• **HOW TO COMPLETE THIS TASK**: Where a line of the material contains the string "agent", copy that line.

___ DATA EXTRACT

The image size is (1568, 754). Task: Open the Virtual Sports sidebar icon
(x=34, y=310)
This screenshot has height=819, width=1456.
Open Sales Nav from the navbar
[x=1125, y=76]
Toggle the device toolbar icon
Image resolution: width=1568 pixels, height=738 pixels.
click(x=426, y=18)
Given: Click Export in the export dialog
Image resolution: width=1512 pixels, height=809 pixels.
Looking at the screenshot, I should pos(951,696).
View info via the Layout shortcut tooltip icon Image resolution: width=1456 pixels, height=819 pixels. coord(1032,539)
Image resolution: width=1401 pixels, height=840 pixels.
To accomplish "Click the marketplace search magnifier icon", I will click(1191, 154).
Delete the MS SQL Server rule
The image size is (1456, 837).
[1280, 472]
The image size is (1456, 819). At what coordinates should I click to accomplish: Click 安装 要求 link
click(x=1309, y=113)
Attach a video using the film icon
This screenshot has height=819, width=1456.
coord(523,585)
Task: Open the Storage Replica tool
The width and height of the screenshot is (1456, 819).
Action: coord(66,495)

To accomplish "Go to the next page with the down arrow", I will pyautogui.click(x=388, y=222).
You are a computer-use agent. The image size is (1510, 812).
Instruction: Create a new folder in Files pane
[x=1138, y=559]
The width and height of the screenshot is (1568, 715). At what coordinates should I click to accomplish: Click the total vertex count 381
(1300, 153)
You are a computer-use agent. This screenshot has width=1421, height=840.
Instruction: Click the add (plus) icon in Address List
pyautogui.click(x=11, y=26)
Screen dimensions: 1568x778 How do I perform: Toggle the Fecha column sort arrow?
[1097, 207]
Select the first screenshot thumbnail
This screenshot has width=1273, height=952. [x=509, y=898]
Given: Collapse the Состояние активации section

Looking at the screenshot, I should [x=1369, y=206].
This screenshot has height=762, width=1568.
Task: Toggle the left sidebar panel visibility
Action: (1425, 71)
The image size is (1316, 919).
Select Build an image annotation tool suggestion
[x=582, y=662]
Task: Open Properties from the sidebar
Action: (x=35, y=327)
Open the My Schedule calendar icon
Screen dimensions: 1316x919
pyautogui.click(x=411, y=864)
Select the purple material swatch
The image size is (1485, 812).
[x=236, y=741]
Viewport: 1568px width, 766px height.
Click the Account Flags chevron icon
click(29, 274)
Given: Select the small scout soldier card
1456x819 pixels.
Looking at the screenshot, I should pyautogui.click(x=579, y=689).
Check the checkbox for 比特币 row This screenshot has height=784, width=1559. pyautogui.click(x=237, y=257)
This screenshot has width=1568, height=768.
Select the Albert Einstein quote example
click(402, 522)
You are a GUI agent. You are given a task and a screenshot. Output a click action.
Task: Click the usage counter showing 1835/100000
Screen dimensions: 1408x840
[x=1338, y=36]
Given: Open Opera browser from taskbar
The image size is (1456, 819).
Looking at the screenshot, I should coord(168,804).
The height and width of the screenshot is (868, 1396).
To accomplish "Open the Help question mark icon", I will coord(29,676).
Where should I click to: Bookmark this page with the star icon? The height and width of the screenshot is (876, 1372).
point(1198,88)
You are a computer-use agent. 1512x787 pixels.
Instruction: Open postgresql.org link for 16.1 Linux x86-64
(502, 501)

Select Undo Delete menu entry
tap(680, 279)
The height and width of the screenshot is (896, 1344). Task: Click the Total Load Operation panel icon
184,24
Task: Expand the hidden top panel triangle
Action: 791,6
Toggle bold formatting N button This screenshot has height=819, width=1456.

______

• **RESPONSE BELOW**:
You are a computer-use agent. The image size is (1510, 812).
You are a computer-use agent. This screenshot has width=1421, height=840.
You are a GUI agent. You are given a task and a screenshot. Output a click action.
You are a computer-use agent. 1512x787 pixels.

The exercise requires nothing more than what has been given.